[Ausgangstext]:
■ ■ ■ ■ ■

Der französische Soziologe Michel Wieviorka hat eine Studie veröffentlicht, die die gegenwärtigen Unruhen in den Vorstädten von Frankreichs Metropolen beleuchtet. Eine Studie, die nach den Gründen der Gewalt sucht und auch die brennenden Fragen beantwortet. Fragen, warum Individuen und Gruppen gewalttätig werden und welche Komponenten, sowohl sozial, ethnisch wie auch politisch zum Ausbruch von Vernichtung und Gewalt führen.



Eine Fahrt mit der Metro vom Zentrum in Paris in eine der Arbeitersiedlungen an der Peripherie ist wie ein Ankommen aus dem lieblichen und romantischen Pariser Bauch in einem anderen Kontinent, ein Eintauchen in den urbanen Horror. Graue, abgewohnte Hochhäuser zwischen verlassenen Lagerhallen und einer Schnellstrasse, Autobahn oder Hochgeschwindigkeitsbahnlinie; endlose schmucklose Betonfassaden entlang der Strassen. Viele der Cités sind nicht an Tramlinien angeschlossen oder haben keine Buslinien, ganz zu schweigen von kulturellen Einrichtungen wie Theater oder kultivierten Anlagen. Zwischen den hoch aufragenden, stehlenartigen Hochhäusern, teils noch aus den Fünfziger Jahren, gibt es nur wenig Spielplätze und die sind die meiste Zeit verdreckt und werden nicht gepflegt. Eine Trostlosigkeit, die sich in die Seele der Bewohner frisst - und um ihr zu entfliehen, muss man lange Wege bis zur nächsten Metro-Station oder zum Bahnhof überwinden. Die Hochhäuser bewohnen teils bis zu achthundert Personen. Sie sind heruntergekommen, die Lifte funktionieren nicht, die Bauweise ist so billig, dass man die Toilettenspülung über Stockwerke hört, ebenso wie jeden Streit und jede Gewalt unter den Familien oder Bewohnern.

■ ■ ■ ■ ■

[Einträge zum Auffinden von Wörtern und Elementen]
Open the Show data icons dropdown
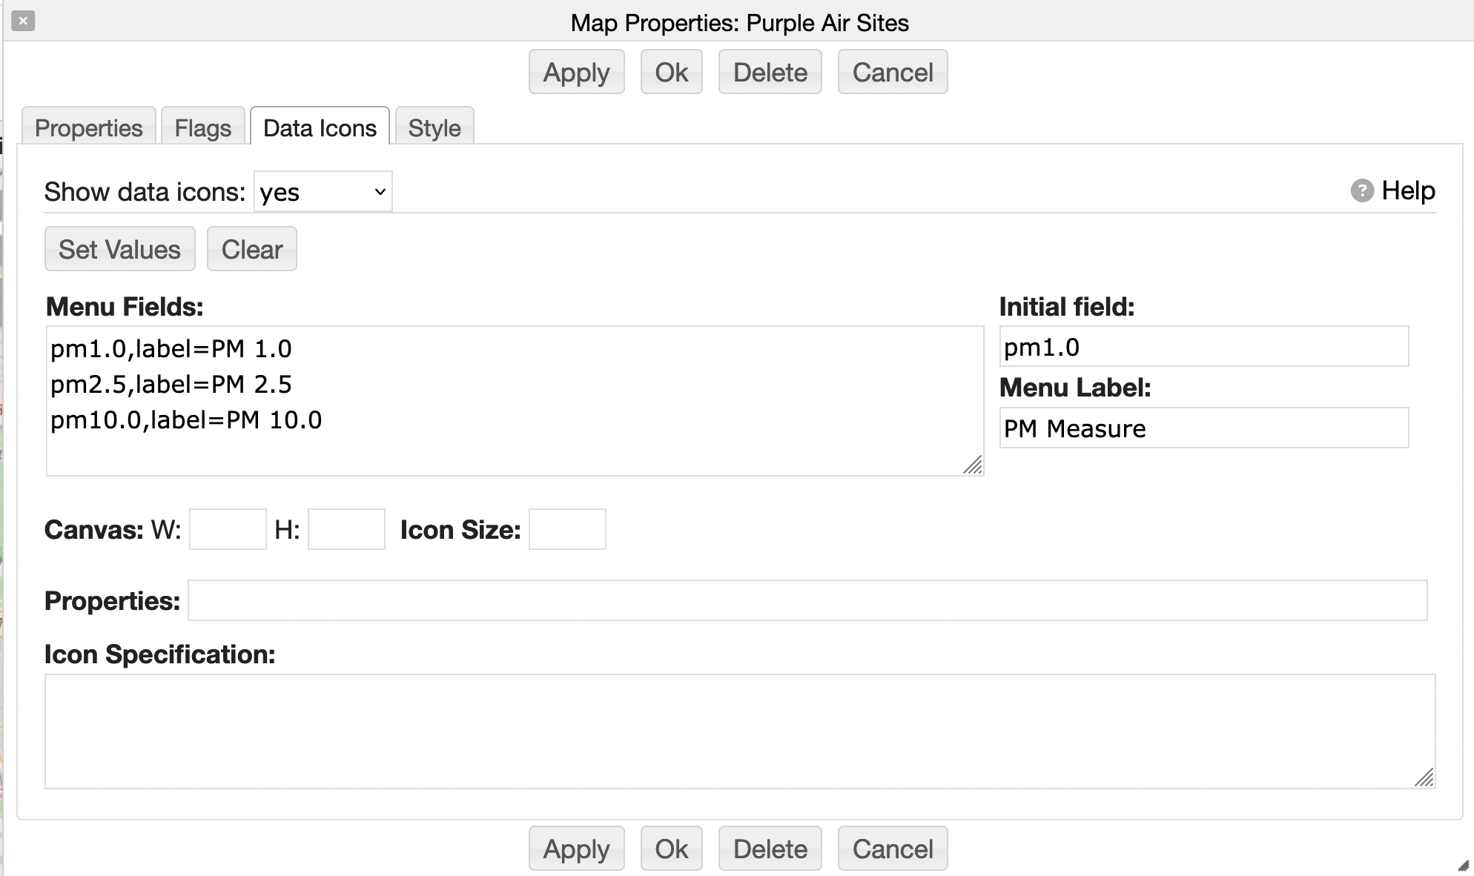Viewport: 1474px width, 876px height. tap(323, 192)
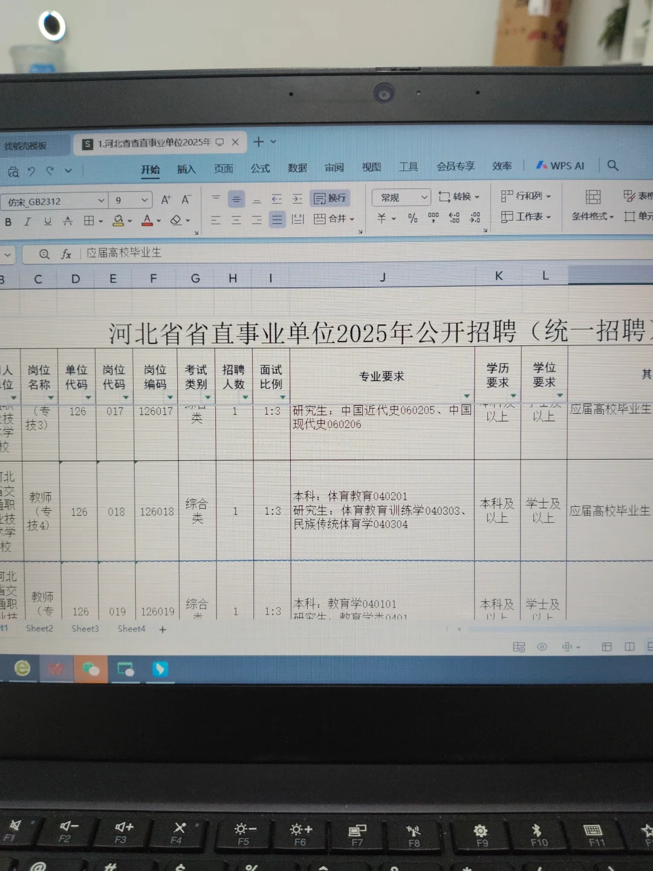The image size is (653, 871).
Task: Apply currency (¥) number format
Action: click(x=381, y=218)
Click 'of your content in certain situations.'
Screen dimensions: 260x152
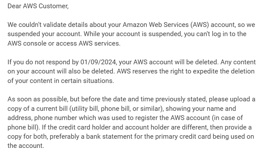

■ ■ ■ ■ ■

Geben Sie aus dem Ausgangstext den Abschnitt wortgetreu wieder, der bei den Worten „Der französische Soziologe“ beginnt und nach den Worten „und Gewalt führen.“ endet. Die Einträge stammen aus einer anderen Quelle als der Ausgangstext.

[Fertige Lösung]:
Der französische Soziologe Michel Wieviorka hat eine Studie veröffentlicht, die die gegenwärtigen Unruhen in den Vorstädten von Frankreichs Metropolen beleuchtet. Eine Studie, die nach den Gründen der Gewalt sucht und auch die brennenden Fragen beantwortet. Fragen, warum Individuen und Gruppen gewalttätig werden und welche Komponenten, sowohl sozial, ethnisch wie auch politisch zum Ausbruch von Vernichtung und Gewalt führen.